15 June

7th Earl of Aberdeen, Governor-General of 

Canada (1893-1898), son of Lord Aberdeen

Oregon Treaty Signed

On June 15, 1846, Britain and the United States 'signed the Oregon Boundary Treaty. There was a good deal of give and take in the Treaty, which extended the frontier along the 49th parallel, dipping south on the Pacific to give Britain all of Vancouver Island.

Britain had hoped to make the Columbia River "the St. Lawrence of the Pacific." The Hudson's Bay Company had pioneered the area and it had also been claimed by explorers Vancouver, Thompson and Broughton.
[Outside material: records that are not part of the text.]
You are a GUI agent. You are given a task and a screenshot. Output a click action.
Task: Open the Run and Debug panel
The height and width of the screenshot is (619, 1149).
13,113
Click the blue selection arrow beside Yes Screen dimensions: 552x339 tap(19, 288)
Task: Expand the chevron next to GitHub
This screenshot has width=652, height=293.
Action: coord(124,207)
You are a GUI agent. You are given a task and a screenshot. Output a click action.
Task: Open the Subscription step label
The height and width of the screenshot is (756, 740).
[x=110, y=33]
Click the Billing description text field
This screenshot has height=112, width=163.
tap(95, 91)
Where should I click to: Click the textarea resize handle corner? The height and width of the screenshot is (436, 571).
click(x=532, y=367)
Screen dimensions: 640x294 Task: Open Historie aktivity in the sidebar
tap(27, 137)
An amazing mistake by a Royal Naval officer in 1813 may have cost Britain this territory (see October 6) .

The Americans hoped not only to acquire the Pacific coast to the 49th parallel, but all the way to Alaska. They were ready to go to war, if necessary. In 1844 the Democratic Party slogan was, "fifty-four forty or fight," and fifty-four forty meant the boundary of Alaska. The Democrats won the election. President Polk said in his inaugural address that Britain had no rights to territory on the Pacific. Britain, however, took a firm stand and American Secretary of State Buchanan (who later became president) warned Polk that there would be war if he pushed the matter too far. War with Mexico was imminent and it would be dangerous for the States to be fighting Britain at the same time.
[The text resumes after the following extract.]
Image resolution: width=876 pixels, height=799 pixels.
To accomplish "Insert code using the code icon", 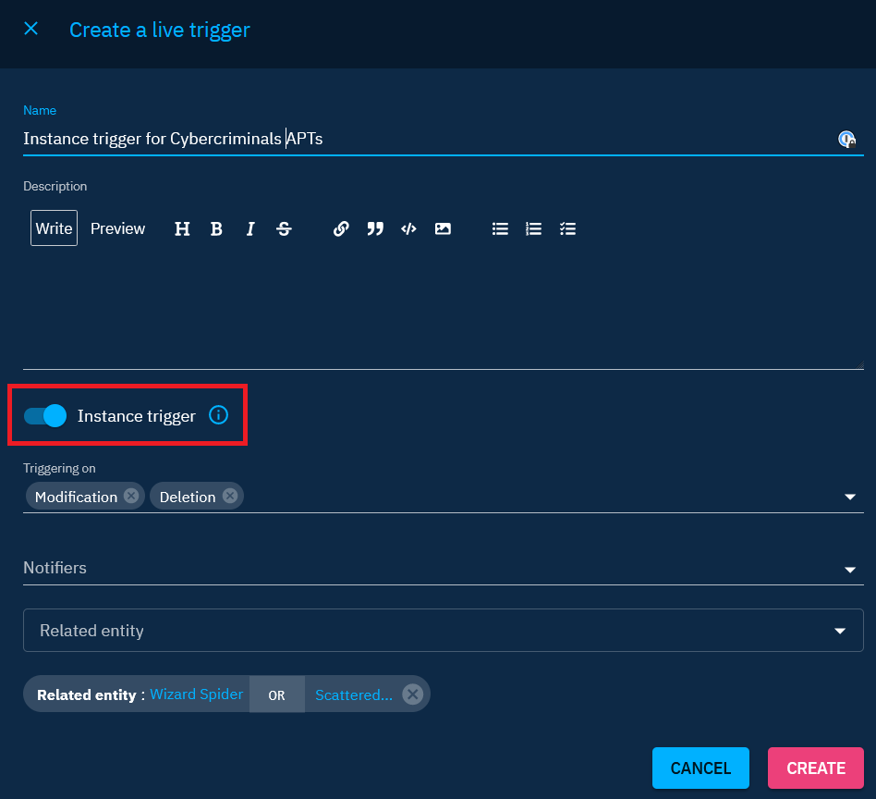I will (408, 228).
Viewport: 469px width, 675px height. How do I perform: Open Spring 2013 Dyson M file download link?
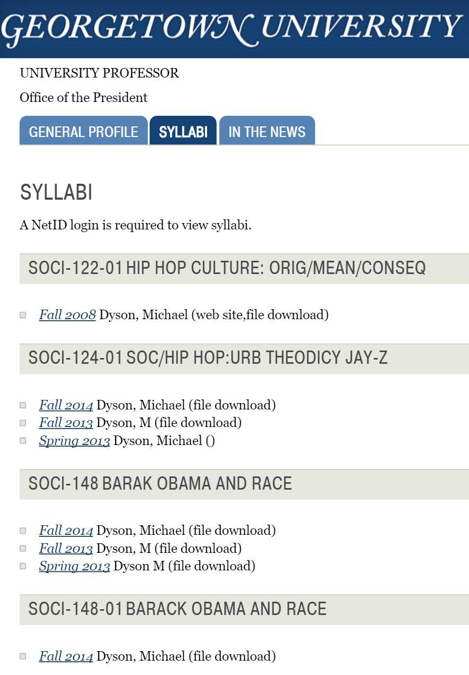(74, 566)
Under these conditions the Oregon Boundary was signed. The negotiations for Britain were carried out by Lord Aberdeen, the Foreign Secretary. His firmness in the matter was not undermined by the opinions of his brother, Captain Gordon of the Royal Navy, who had been sent to survey the region. Captain Gordon wrote to Lord Aberdeen that he would not give one barren hill of Scotland for what he had seen of the Pacific. The country was worthless because neither salmon nor trout would rise to the fly! Captain Gordon was obviously using the wrong kind of fly!


15 June

-1616    The first schools for Indians opened at Three Rivers and Tadoussac.

-1636    Governor Montmagny arrived at Quebec.

-1676    Inhabitants of Quebec were summoned to attend a meeting to fix the price of bread and make suggestions for the welfare of the community.

-1815    One hundred and forty Selkirk colonists left the Red River for Upper Canada.

-1875    Various Presbyterian churches united as the Presbyterian Church of Canada.

-1905    Newfoundland prohibited the sale of bait to foreign vessels.

-1915    Canadian troops were in action at Givenchy, France.

-1944    The Co-operative Commonwealth Federation Party won in Saskatchewan for the first time.

-1962    The first Canadian space vehicle was launched at Wallops Island, Virginia.